Task item ▸ Going through the entries below, copy out each line that contains "header".

+++

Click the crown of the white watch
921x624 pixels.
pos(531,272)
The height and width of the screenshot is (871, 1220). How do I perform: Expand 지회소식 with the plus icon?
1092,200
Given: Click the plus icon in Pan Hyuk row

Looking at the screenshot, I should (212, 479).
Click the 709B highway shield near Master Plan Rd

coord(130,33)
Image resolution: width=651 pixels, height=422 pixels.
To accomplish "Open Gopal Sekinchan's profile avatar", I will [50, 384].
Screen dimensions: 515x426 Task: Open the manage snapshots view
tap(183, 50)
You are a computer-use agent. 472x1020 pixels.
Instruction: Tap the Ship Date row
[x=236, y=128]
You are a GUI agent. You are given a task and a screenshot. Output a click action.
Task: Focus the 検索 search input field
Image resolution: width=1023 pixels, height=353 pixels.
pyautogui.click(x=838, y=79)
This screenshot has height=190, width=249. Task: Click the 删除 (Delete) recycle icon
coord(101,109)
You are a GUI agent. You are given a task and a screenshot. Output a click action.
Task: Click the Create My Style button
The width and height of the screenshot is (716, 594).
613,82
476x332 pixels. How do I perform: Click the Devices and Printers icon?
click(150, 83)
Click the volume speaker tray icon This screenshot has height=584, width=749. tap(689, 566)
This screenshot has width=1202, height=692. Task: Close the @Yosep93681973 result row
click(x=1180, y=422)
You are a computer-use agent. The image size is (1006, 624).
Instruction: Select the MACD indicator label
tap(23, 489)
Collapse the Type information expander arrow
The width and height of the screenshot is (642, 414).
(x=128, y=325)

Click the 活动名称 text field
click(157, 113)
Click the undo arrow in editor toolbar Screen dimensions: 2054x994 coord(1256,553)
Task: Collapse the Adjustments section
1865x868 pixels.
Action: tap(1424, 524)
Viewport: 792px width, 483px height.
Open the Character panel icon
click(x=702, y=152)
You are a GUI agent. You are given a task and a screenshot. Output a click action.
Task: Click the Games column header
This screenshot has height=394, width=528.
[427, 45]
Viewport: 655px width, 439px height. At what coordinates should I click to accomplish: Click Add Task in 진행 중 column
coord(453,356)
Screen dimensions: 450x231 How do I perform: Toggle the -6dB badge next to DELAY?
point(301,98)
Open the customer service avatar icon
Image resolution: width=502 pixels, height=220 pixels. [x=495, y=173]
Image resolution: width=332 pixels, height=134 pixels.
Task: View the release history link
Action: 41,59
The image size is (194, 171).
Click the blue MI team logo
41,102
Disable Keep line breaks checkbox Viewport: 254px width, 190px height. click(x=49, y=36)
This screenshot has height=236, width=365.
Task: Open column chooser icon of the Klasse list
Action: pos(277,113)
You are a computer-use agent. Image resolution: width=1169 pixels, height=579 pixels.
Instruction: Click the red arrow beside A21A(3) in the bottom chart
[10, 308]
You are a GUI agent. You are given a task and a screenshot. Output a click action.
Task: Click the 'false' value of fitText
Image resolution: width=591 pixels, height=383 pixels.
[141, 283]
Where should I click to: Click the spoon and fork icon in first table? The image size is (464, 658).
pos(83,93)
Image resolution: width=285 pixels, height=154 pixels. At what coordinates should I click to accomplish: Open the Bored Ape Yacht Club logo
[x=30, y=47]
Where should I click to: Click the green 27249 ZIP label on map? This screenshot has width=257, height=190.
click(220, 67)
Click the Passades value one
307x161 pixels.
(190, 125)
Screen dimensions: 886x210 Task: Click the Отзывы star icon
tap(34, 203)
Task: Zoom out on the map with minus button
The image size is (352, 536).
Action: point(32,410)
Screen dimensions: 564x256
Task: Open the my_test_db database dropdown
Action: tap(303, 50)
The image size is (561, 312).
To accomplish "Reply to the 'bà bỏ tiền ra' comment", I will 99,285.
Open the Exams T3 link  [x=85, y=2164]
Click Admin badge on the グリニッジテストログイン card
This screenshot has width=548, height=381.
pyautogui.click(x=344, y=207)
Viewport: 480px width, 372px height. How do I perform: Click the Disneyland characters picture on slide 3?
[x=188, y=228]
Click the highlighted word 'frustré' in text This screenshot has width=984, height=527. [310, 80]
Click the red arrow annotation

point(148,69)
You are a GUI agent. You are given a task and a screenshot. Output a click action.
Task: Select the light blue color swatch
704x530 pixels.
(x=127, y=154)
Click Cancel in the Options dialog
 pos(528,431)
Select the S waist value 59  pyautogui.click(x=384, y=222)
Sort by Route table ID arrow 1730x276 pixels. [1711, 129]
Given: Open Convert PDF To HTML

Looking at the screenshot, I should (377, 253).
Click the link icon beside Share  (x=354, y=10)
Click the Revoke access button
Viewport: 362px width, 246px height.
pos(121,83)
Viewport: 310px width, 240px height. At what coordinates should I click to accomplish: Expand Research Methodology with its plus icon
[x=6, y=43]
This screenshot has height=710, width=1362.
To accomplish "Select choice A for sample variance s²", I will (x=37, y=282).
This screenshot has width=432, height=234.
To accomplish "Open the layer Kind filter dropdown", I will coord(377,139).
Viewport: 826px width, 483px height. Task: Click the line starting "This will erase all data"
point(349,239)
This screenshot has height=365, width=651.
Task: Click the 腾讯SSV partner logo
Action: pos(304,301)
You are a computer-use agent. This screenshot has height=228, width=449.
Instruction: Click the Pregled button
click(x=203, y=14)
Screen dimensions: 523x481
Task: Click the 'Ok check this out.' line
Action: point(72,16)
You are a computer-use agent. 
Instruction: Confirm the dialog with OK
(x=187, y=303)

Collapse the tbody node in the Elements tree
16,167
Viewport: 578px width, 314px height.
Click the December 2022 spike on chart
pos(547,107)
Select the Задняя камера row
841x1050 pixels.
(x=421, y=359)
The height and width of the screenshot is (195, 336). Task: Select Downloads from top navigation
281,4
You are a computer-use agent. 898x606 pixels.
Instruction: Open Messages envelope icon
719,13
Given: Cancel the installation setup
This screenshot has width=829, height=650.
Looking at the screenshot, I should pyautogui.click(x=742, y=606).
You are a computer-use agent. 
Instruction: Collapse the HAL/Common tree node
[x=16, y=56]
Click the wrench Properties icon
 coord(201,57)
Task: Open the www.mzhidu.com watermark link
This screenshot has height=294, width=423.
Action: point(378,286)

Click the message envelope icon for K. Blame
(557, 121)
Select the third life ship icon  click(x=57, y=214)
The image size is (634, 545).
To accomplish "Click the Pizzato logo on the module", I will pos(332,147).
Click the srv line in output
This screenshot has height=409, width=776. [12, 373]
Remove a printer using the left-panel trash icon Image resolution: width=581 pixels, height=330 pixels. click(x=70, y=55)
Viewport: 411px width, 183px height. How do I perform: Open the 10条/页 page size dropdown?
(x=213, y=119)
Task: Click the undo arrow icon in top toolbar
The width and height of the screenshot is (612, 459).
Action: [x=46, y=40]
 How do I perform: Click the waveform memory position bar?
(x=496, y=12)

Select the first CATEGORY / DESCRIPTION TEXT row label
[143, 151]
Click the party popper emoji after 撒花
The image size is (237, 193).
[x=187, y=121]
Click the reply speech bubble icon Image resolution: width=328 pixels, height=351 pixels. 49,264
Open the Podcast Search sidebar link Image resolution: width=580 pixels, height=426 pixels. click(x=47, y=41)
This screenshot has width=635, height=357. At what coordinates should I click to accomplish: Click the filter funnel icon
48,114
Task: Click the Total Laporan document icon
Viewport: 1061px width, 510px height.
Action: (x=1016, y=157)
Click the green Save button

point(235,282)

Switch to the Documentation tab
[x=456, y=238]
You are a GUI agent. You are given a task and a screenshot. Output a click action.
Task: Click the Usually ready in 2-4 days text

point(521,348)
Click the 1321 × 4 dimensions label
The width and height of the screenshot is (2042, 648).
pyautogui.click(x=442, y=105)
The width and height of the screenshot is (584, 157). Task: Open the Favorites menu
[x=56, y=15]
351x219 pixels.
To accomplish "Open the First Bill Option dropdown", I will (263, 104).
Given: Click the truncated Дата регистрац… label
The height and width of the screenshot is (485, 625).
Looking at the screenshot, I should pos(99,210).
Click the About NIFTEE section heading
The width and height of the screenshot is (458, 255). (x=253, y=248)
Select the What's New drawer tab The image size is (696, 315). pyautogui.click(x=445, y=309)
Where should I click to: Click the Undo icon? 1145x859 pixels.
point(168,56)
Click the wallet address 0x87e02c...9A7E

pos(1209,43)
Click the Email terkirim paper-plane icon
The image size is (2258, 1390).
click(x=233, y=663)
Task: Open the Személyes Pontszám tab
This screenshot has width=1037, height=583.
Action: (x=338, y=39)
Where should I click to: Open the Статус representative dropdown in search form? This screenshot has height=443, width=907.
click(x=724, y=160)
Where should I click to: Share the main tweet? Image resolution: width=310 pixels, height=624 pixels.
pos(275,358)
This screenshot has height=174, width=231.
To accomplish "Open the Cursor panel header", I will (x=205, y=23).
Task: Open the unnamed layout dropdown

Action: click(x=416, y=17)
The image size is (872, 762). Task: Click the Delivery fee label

+++

Result of the task ▸
Task: Click the Games column header
To accomplish "Open the Cursor panel header", I will (x=205, y=23).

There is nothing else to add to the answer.